Some of you we only met once in person. Maybe you work in a completely different part of South Sudan and that one small window of time when we all came to Kampala following the start of the conflict allowed us to meet, fellowship, and bond over a common mission field and common experiences. Maybe we just happened to be on R&Rs at the same time and finally got to meet after months of correspondence. However it is that we met you, know that you are forever on our hearts. 
What I have loved most about the time we spent together, however short, is that there was an instant bond. There was rarely a need for small talk; we just jumped right into discussing heart-level things. We discussed with complete honesty and understanding the shared cultures we lived within, the struggles of ministry in a place like South Sudan, and our routines and systems that might make each others’ lives just a bit easier. We talked candidly about our sin issues and ways we’d come face-to-face with our own brokenness. That kind of transparency was powerful to us. 

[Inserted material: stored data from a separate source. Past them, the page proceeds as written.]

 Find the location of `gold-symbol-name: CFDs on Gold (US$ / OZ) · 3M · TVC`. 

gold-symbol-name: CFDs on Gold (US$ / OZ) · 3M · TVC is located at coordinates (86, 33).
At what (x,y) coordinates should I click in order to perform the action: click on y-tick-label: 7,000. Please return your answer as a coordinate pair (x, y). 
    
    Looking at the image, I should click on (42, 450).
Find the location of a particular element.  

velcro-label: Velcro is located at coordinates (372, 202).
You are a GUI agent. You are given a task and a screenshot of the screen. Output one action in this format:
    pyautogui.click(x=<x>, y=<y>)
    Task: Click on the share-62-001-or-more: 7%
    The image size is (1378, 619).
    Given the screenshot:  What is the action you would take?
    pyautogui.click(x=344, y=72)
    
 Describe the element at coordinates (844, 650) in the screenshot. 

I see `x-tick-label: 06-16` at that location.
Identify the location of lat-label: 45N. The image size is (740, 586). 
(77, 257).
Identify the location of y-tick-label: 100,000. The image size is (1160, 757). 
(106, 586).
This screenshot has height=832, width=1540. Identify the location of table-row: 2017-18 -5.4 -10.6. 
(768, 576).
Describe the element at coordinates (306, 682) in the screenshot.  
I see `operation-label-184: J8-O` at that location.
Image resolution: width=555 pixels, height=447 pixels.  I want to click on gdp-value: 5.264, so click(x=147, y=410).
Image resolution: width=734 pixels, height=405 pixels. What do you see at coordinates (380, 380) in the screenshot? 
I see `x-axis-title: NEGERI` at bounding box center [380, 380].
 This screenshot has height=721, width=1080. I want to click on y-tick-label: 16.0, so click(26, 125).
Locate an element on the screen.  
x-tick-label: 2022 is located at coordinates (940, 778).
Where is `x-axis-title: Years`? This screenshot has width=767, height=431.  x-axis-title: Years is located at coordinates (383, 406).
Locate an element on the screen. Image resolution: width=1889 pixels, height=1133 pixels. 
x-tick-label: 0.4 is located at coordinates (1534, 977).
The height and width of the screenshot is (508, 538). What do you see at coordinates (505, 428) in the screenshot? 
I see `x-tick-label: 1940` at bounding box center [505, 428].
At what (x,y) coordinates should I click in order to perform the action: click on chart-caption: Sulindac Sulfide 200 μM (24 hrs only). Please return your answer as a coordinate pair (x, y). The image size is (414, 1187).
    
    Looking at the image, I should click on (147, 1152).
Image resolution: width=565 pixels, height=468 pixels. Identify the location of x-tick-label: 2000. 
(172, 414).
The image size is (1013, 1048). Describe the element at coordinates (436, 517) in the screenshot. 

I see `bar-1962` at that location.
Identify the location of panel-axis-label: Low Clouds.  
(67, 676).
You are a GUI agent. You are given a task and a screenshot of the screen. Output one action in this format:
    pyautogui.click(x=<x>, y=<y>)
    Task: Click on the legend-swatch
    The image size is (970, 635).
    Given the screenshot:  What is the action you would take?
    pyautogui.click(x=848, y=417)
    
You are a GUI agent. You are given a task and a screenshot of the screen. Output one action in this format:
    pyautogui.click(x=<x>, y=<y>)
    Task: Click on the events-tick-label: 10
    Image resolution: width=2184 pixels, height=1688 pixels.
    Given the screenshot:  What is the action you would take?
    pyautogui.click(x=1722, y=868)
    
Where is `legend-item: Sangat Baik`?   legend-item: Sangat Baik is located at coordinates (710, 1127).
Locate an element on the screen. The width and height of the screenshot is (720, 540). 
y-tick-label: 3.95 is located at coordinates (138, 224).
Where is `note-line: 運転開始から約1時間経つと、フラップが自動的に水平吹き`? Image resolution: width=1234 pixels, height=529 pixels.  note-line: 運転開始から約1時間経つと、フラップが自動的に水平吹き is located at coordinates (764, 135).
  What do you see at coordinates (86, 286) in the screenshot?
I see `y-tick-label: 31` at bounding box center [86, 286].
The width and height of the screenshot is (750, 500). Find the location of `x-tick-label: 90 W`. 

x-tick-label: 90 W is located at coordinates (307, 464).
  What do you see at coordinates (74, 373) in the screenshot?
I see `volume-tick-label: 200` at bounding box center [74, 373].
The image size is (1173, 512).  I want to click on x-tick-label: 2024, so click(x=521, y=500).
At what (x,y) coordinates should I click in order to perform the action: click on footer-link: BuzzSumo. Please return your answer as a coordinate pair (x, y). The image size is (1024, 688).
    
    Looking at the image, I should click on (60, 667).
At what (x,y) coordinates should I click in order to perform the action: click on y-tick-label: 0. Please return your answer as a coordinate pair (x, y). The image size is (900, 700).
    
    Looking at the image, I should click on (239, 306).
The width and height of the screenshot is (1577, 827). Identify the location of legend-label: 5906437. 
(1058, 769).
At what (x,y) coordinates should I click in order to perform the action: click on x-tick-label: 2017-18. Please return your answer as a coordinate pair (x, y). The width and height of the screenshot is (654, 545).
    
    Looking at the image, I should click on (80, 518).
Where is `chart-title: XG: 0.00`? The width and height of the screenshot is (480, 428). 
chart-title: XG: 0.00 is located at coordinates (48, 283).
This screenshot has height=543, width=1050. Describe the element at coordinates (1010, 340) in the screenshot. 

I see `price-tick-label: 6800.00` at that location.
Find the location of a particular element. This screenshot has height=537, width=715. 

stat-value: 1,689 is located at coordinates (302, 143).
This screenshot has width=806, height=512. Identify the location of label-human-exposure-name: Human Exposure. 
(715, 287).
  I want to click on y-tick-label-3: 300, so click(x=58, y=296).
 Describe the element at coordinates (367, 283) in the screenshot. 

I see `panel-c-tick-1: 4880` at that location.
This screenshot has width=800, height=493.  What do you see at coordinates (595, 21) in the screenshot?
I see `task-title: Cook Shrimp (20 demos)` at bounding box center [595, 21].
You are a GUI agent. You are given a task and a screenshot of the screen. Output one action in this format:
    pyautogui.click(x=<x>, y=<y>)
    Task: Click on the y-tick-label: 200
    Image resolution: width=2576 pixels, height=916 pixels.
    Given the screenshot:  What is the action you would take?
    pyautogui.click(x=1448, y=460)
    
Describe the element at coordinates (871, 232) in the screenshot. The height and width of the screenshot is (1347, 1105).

The time we spent together was so significant to me. You gave me courage to keep persevering through real challenges. You gave voice to some things I had wrestled with, but didn’t know how to talk about. You made me laugh with your stories of life on the field, because we had often had such similar experiences. You made me feel a real sense of community, even if we only met that one time in person, because when I was feeling isolated and alone in Tonj, I could remember my beautiful fellow missionaries in other parts of South Sudan, I could praise the Lord for you and your work, and I could keep going knowing that I wasn’t really alone.
Some of you I spent a significant amount of time with. I saw you every week for months at our Wednesday morning bible study or often for coffee, or maybe both. You came alongside Blaise and I during one of the toughest experiences of our lives: you fed us, you prayed for us, you loved us so well that I will forever be changed. 
You brought me into your circle and you gave me a community of women when I needed one the most. You will never know how much of an impact you had on me those mornings when you cheered me on through those early, difficult days of breastfeeding, when you held Clark so I could actually participate in the videos and discussions, when you warred in prayer for us. When my own mother, aunts, cousins, and grandmas were so far away, you were my people and for that I will be forever grateful. 
You also give me courage. I heard your stories of the different countries in which you’ve lived. The decades of faithful service to the Lord. The challenges you faced and commitment and dedication you display for taking His name to all people, tribes, tongues, and nations. I spend just a small time around you and I am challenged, encouraged, and filled with hope. I will never forget that.
Growing up, I had this view of missionaries as spiritual giants. As we were in the process of becoming missionaries ourselves, I constantly felt like a fraud, like there must have been some mistake. My time with you has been so powerful because it’s been a reminder that we are missionaries simply because we were faithful to God’s call. Yet to me, you really are spiritual giants. And I am truly, deeply, profoundly blessed for having the privilege of spending these past almost two years in community with you.